We are experiencing a crisis of integrity in our culture today and it starts with leaders. You've probably heard the phrase, "Speed of the leader, speed of the team." I think it applies here. Just last week we've learned of another story in the news reporting on sexual allegations against one of the highest ranking officials at the Vatican. I am deeply disheartened every time I read a story like that. And unfortunately, stories like that are not limited to religious leaders.
In a 2002 Barna Research poll participants were asked "whether they had complete confidence that leaders from various professions would consistently make job-related decisions that are morally appropriate." Here is a breakdown of the percentages of those who agreed:
3% - Executives of large corporations
3% - Elected government officials
3% - Film and TV producers, directors and writers
5% - News Reporters and journalists
8% - small business owners
11% - ministers, priests and clergy
14% - teachers
Those numbers should give all of us pause for personal reflection. Let's face it. It's easy to watch or read the news and see the problems "out there" in the world. We're all professionals at spotting character flaws in others, especially those in leadership...but not nearly as adept when it comes to identifying the blind spots in our own character.
To illustrate this point, a recent study conducted with college students revealed that 84% of those polled believe the US is experiencing a business crisis. And 77% believe CEOs should be held responsible for it. However (this is pretty funny), 59% of those same students admit to having cheated on a test.
I believe that most leaders start out well with a desire to do the right thing, to build something of lasting value, and make a positive difference in the lives of others, but not all leaders finish well. So what causes leaders to lose their way? There are potentially many factors, but I'm going to talk about 3 of the most significant that I have seen.
- The wrong definition of success - I love John Maxwell's definition of success. He defines success as, "knowing my purpose in life, growing to my full potential, and sowing seeds that benefit others." How different would our world be if that was the vision of success that people were striving for? Far too often, however, the pervading definition of success centers more around doing whatever it takes to win and stepping on whoever I need to step on along the way. If you want to get a vivid understanding of what I mean by this, I encourage you to watch the movie, The Founder. It's the story of how Ray Kroc built McDonald's into one of the largest restaurant franchises in the world. I was pretty depressed after watching it.

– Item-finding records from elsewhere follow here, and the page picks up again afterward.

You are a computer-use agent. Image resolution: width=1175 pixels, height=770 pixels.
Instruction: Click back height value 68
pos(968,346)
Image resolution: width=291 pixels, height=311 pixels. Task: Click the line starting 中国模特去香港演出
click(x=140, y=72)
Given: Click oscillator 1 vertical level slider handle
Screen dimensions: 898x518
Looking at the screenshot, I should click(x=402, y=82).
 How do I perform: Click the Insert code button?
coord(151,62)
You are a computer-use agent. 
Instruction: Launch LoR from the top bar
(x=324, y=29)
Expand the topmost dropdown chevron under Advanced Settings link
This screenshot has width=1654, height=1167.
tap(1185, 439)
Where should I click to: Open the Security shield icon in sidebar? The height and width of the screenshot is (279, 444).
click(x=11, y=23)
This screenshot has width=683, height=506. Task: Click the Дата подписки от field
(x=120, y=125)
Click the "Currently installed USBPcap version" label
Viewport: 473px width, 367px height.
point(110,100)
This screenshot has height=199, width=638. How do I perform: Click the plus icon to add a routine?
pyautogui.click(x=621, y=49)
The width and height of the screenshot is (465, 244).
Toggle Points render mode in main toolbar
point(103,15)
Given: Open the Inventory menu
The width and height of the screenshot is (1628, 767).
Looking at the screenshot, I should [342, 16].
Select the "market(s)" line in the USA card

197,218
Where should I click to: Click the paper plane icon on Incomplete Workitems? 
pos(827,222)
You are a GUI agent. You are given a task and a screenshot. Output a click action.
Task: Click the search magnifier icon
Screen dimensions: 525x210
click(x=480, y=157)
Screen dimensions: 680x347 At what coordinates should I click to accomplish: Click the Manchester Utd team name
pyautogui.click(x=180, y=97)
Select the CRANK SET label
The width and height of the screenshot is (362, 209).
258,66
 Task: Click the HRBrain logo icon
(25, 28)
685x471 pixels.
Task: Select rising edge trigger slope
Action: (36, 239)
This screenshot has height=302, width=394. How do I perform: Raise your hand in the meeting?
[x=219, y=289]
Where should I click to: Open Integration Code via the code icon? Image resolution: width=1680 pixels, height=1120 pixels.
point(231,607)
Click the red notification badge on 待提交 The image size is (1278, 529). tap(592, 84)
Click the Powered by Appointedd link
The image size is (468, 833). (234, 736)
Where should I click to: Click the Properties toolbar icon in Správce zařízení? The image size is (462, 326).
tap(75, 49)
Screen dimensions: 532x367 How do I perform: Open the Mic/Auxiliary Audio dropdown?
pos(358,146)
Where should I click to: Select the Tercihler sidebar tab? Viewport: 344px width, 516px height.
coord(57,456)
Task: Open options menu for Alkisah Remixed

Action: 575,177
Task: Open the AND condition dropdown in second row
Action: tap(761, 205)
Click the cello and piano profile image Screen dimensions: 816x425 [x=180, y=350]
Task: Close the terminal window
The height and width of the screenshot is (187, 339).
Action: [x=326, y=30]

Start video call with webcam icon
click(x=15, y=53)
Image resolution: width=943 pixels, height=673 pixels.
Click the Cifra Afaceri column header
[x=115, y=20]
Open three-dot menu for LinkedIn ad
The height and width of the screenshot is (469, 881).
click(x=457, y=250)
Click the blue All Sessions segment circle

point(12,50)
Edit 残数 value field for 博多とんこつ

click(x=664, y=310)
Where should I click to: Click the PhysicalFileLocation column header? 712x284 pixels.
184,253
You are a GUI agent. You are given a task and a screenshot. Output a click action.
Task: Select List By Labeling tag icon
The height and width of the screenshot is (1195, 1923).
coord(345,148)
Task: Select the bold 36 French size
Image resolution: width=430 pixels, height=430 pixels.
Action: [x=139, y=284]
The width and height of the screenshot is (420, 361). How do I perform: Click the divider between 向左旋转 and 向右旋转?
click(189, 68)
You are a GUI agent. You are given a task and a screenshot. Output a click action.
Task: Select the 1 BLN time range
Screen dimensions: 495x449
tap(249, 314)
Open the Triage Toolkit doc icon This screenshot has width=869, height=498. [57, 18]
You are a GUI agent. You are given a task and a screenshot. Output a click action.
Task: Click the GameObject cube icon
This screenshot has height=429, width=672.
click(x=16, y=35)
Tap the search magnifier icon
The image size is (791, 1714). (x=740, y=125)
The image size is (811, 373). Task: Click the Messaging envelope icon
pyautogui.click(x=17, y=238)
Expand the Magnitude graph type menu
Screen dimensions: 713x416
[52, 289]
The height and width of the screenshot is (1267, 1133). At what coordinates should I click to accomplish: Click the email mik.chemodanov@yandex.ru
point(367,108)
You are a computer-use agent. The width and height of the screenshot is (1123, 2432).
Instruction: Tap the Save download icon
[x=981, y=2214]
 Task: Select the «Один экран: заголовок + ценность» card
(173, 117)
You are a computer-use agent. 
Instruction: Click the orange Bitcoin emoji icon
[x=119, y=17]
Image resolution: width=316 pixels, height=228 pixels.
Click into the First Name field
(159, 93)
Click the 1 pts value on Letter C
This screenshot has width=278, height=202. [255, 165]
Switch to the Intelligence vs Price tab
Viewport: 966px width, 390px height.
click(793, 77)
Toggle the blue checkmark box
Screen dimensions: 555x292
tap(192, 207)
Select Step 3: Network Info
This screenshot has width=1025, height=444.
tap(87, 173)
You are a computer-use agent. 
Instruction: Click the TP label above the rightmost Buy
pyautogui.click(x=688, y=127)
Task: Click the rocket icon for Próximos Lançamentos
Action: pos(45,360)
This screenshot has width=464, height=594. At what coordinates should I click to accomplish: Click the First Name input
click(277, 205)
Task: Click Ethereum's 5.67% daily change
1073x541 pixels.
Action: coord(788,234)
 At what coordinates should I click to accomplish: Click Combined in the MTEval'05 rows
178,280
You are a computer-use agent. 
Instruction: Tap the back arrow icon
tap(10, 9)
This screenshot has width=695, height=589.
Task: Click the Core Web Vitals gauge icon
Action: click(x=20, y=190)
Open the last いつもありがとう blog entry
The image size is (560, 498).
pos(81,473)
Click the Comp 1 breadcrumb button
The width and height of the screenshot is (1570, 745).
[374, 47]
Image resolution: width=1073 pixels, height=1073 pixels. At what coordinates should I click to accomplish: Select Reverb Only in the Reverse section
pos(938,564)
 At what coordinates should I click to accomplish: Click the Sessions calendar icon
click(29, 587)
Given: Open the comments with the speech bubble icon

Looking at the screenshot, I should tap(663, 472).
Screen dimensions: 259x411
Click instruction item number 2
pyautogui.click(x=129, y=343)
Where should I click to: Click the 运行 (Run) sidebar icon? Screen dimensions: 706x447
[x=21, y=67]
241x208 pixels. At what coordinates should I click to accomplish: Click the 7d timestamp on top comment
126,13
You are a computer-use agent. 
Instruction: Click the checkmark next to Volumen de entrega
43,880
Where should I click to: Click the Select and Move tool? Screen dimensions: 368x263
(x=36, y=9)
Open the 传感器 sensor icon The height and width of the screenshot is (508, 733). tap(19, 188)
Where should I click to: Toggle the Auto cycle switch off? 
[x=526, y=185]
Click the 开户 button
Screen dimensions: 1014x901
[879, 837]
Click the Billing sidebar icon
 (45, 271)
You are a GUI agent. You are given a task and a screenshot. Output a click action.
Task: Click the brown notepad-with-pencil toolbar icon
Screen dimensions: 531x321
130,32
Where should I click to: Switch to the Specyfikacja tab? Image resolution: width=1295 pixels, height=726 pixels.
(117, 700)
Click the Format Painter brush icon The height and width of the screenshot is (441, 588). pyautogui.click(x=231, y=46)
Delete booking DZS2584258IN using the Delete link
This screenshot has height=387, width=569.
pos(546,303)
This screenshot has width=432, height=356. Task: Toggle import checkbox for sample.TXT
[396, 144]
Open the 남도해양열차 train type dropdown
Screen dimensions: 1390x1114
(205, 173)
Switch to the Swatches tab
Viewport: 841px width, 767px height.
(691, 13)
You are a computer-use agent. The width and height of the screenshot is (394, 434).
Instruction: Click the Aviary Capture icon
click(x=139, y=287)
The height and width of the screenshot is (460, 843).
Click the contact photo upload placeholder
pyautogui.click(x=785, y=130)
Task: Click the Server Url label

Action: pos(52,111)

- Insecurity - Are you solid in who you are at the core? Do you like who you are? Are you clear on your values? Do you know who you aren't? Insecure leaders will often make decisions based on the desires, expectations, and values of others rather than aligning their decisions with their own values. They will often do things to be liked. They will try to be someone that they aren't. An insecure leader is like a ship without a rudder.
- Choosing convenience over character - Doing the right thing often means doing the hard thing. It means choosing principles over pleasure. Our world is being devastated by the philosophy of situational ethics, doing what serves us best in the moment. The Josephson Institute of Ethics, a nonprofit organization that exists to improve the ethical quality of society, states: “Ethics is about how we meet the challenge of doing the right thing when that will cost more than we want to pay."
Bill George, in his book, True North wrote, “Real integrity results from integrating all aspects of your life so that you are true to yourself in all settings.”
As you reflect on these 3 factors, which one personally challenges you the most? What needs to change in order to strengthen your character and become that leader who is "true to yourself in all settings?"